Before beginning his summer internship at Microsoft, Gaba earned a spot on “America Ninja Warrior,” the popular obstacle-course competition program.

“I always loved the show. They won’t take anyone under 21, so as soon as I was old enough, I started applying,” says Gaba.

“Ninja Warrior” was filmed in Houston, in the middle of the night, says Gaba, who tackled the course at about 4 a.m. behind 85 other contestants. “I was so exhausted by the time I went on,” he says. “I placed in the top 50 and I needed to be in the top 30 to advance.”

Disappointingly, he says, his segment never aired. Had Gaba advanced to the final round, the achievement still would not have been his life’s masterwork.

━━━━━━━━━━━━━━━━

_Written task 1_
Please put the records from the line containing "This screenshot has width=621, height=224." through the line containing "pos(1685,40)", both ends included, into a Markdown table with the columns Row and Record line. Skip blank lines and leave the pictures out.
The passage and the records are unrelated to each other.

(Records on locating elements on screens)
━━━━━━━━━━━━━━━━

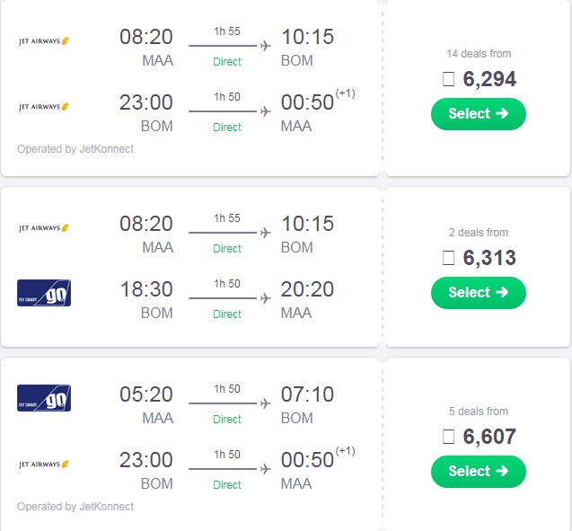Click airplane icon on 18:30 to 20:20 leg

click(266, 298)
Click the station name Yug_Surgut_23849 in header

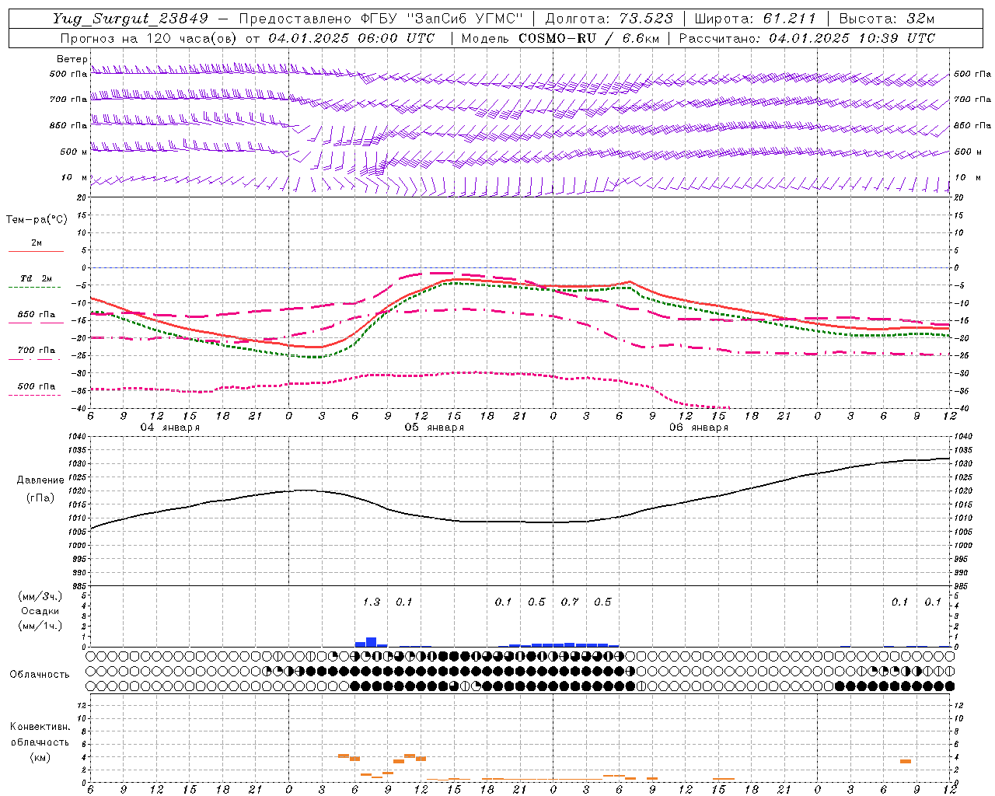click(130, 19)
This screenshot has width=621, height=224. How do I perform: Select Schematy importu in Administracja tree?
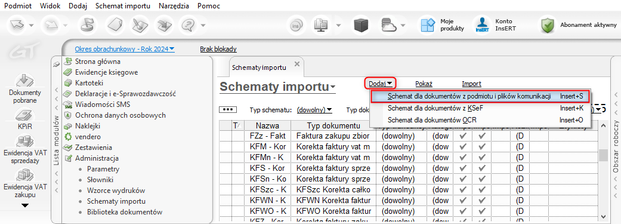(116, 201)
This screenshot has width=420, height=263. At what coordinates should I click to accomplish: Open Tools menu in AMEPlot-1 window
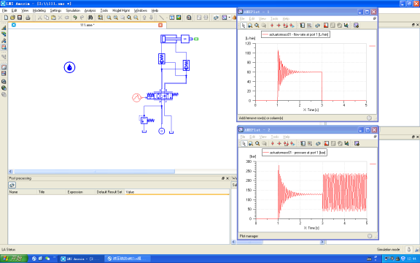(274, 18)
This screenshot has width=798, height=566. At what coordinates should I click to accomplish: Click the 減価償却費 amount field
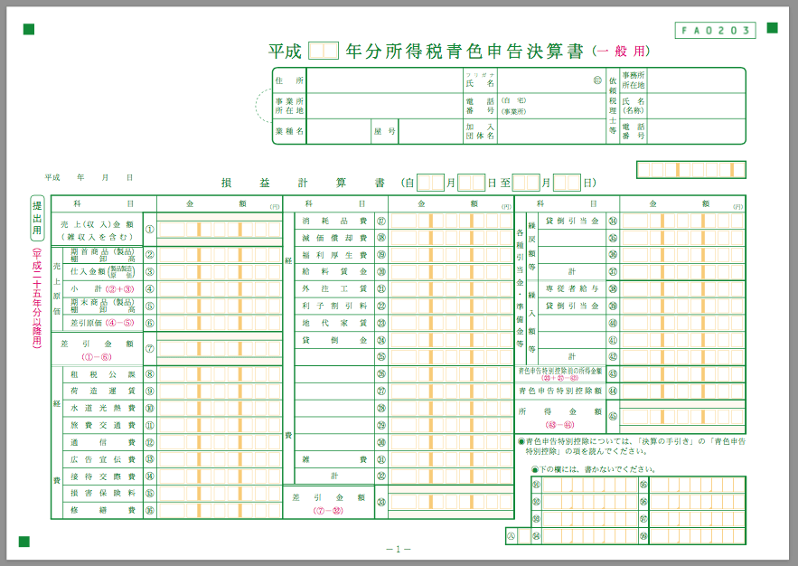451,238
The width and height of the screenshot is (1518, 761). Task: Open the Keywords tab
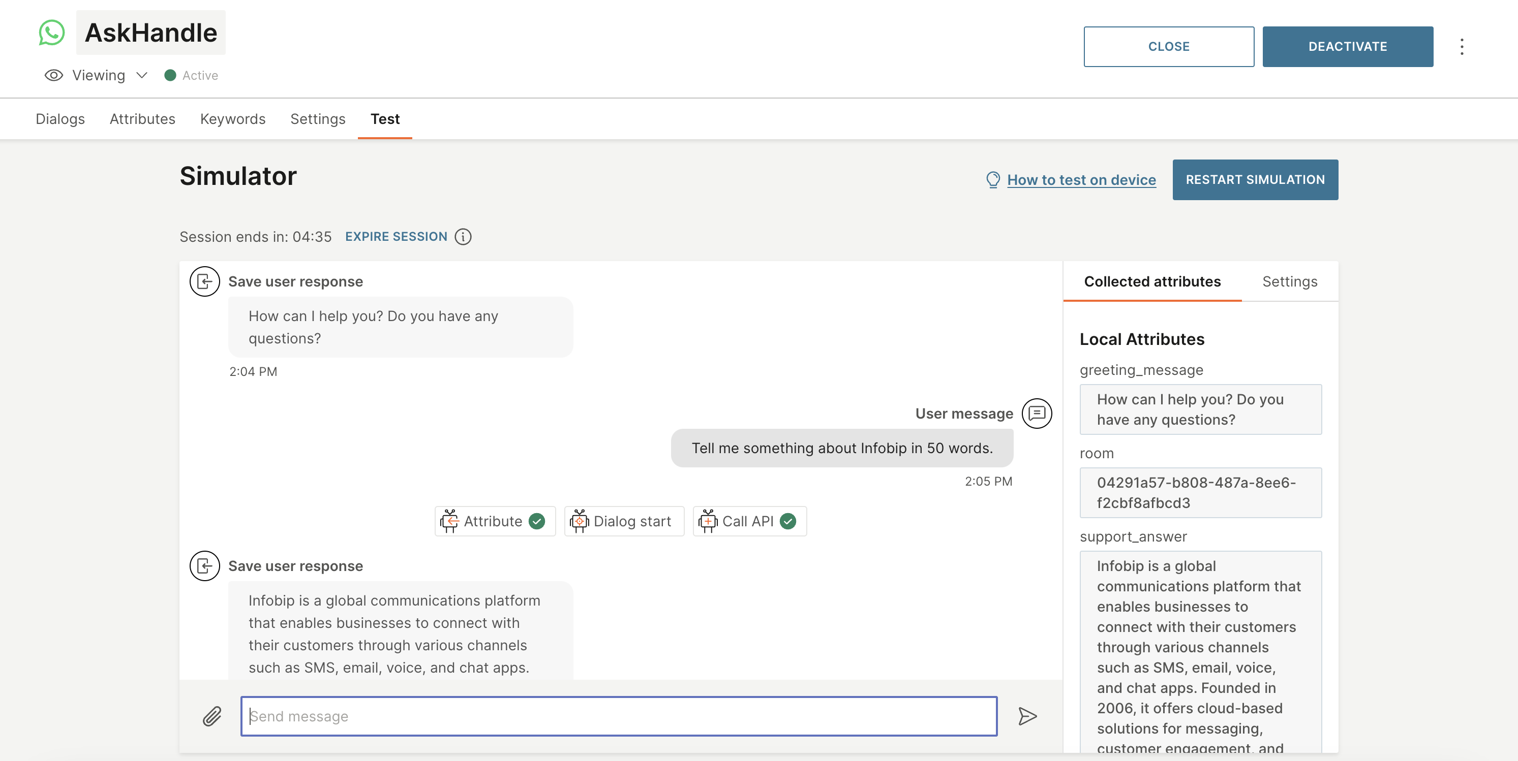click(233, 118)
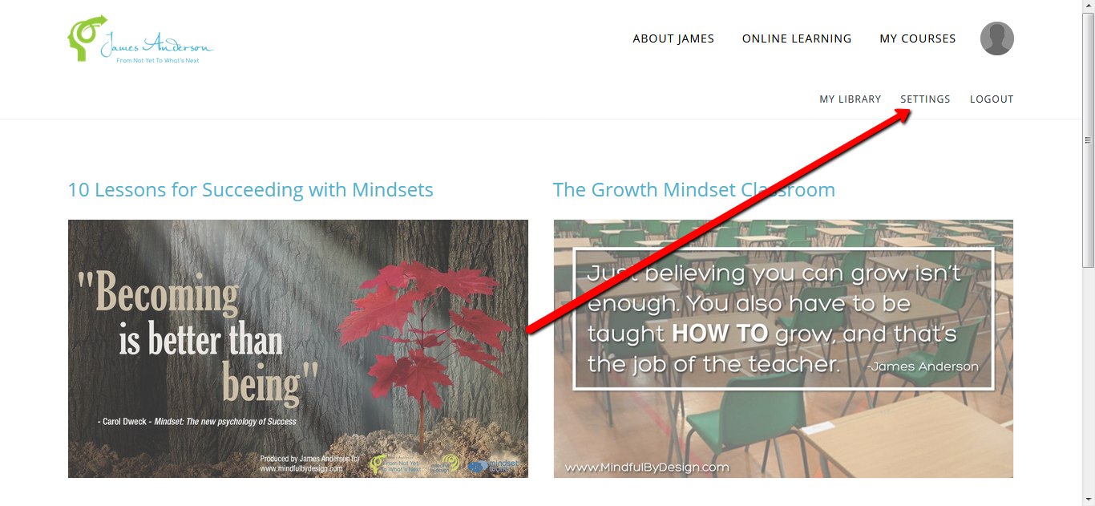Click the vertical scrollbar thumb

[1088, 140]
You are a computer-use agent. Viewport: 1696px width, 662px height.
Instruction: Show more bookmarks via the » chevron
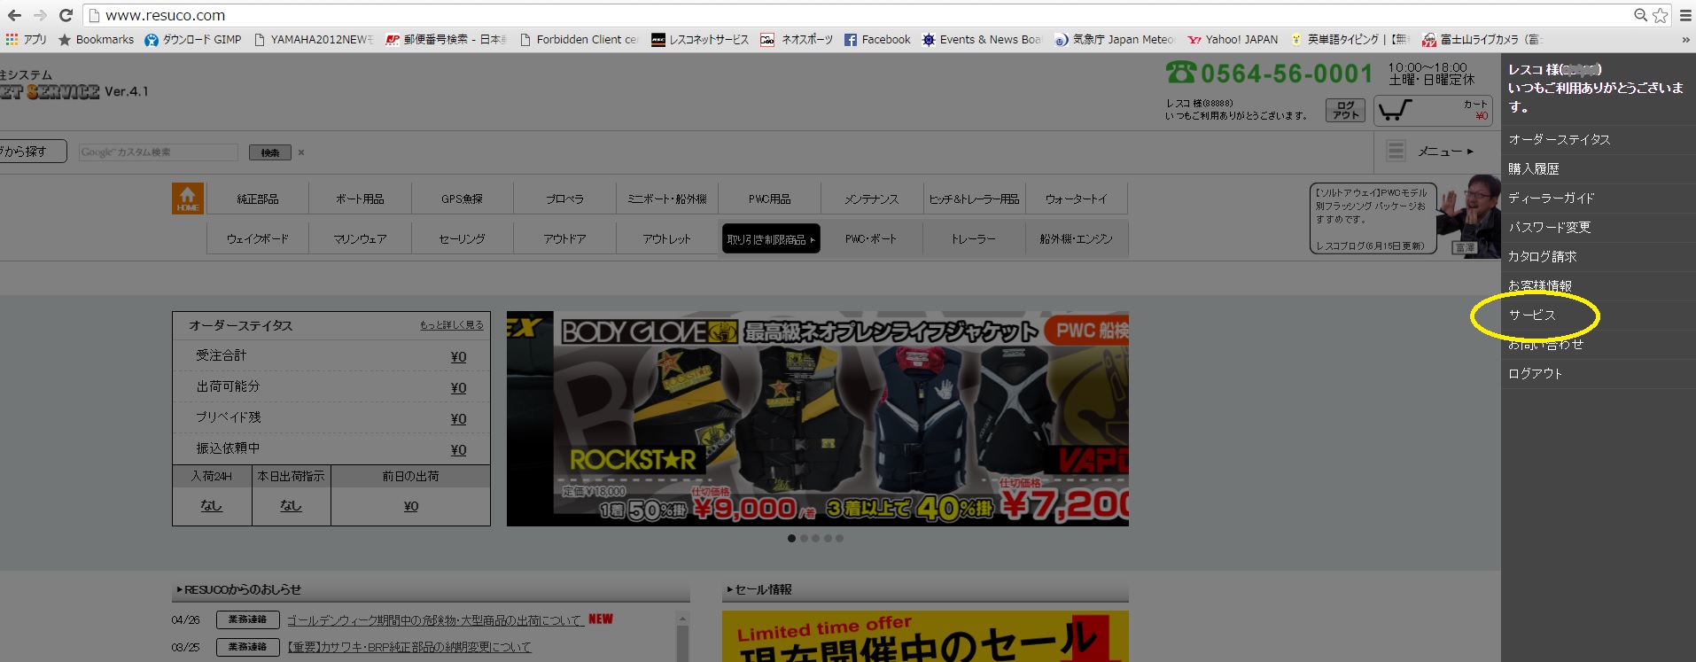pos(1685,40)
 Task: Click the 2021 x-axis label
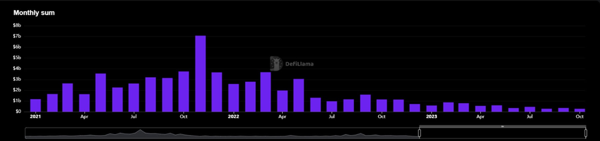(x=35, y=117)
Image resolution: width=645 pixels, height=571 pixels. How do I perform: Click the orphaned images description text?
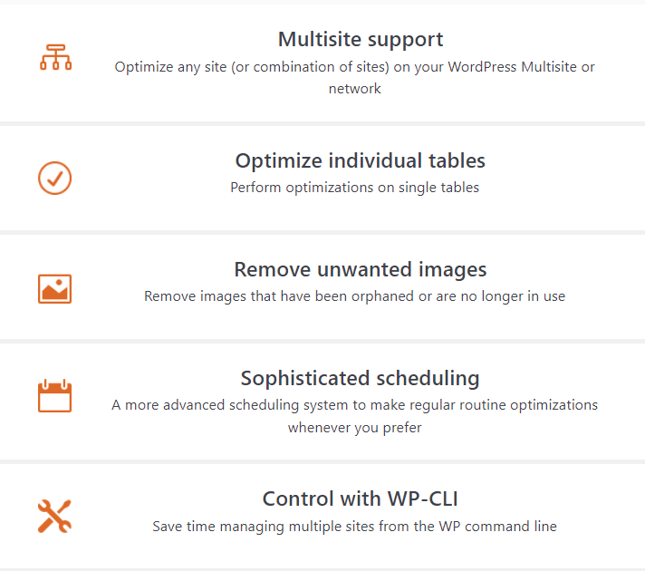tap(354, 296)
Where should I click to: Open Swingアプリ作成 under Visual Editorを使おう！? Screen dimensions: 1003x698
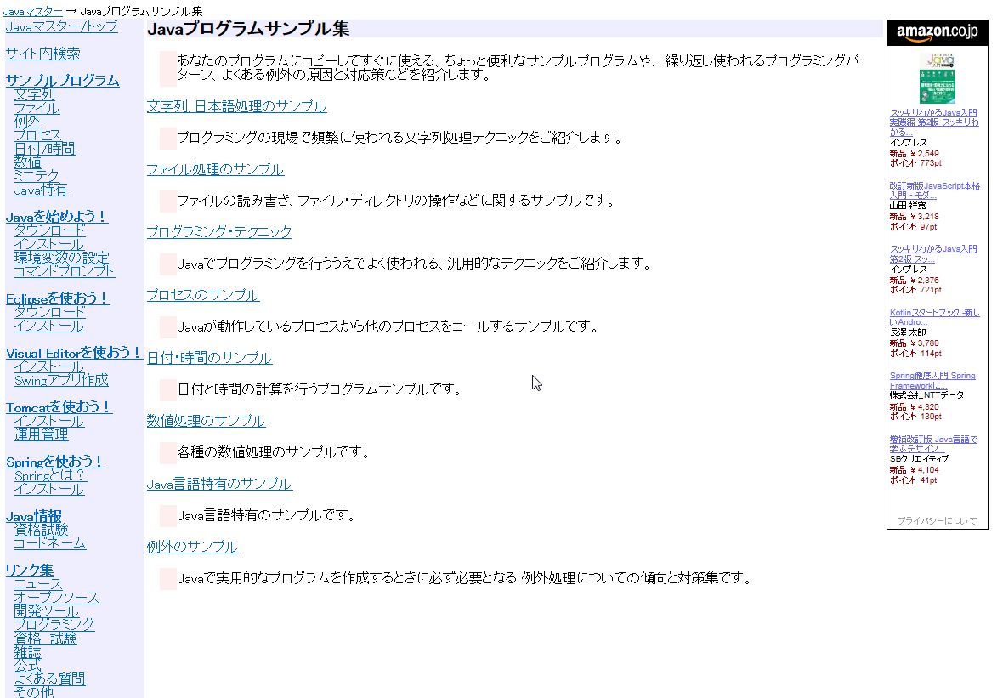(61, 380)
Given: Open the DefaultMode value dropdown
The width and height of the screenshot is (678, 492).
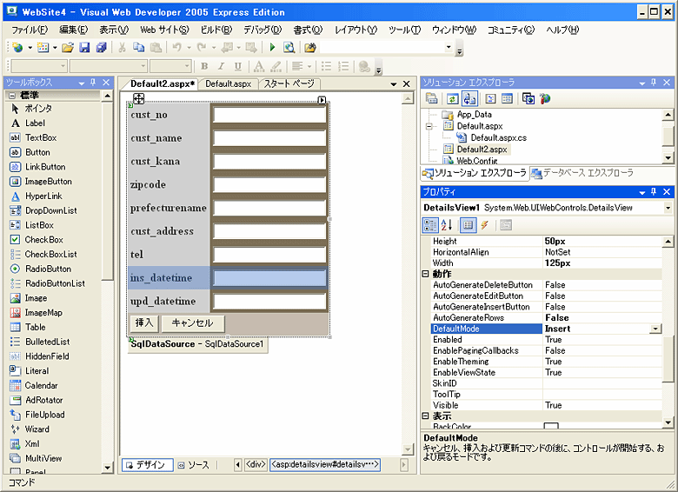Looking at the screenshot, I should click(655, 329).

━━━━━━━━━━━━━━━━

_Written task 2_
Write out the passage about Gaba from "Before beginning his" to "his life’s masterwork.", switching "exhausted" to "worn out".

_Correct response 1_
| Row | Record line |
|---|---|
| 1 | This screenshot has width=621, height=224. How do I perform: Select Schematy importu in Administracja tree? |
| 2 | (116, 201) |
| 3 | This screenshot has width=420, height=263. At what coordinates should I click to accomplish: Open Tools menu in AMEPlot-1 window |
| 4 | (274, 18) |
| 5 | This screenshot has width=798, height=566. At what coordinates should I click to accomplish: Click the 減価償却費 amount field |
| 6 | 451,238 |
| 7 | The width and height of the screenshot is (1518, 761). Task: Open the Keywords tab |
| 8 | click(233, 118) |
| 9 | Click the vertical scrollbar thumb |
| 10 | [1088, 140] |
| 11 | You are a computer-use agent. Viewport: 1696px width, 662px height. |
| 12 | Instruction: Show more bookmarks via the » chevron |
| 13 | pos(1685,40) |

_Correct response 2_
Before beginning his summer internship at Microsoft, Gaba earned a spot on “America Ninja Warrior,” the popular obstacle-course competition program.

“I always loved the show. They won’t take anyone under 21, so as soon as I was old enough, I started applying,” says Gaba.

“Ninja Warrior” was filmed in Houston, in the middle of the night, says Gaba, who tackled the course at about 4 a.m. behind 85 other contestants. “I was so worn out by the time I went on,” he says. “I placed in the top 50 and I needed to be in the top 30 to advance.”

Disappointingly, he says, his segment never aired. Had Gaba advanced to the final round, the achievement still would not have been his life’s masterwork.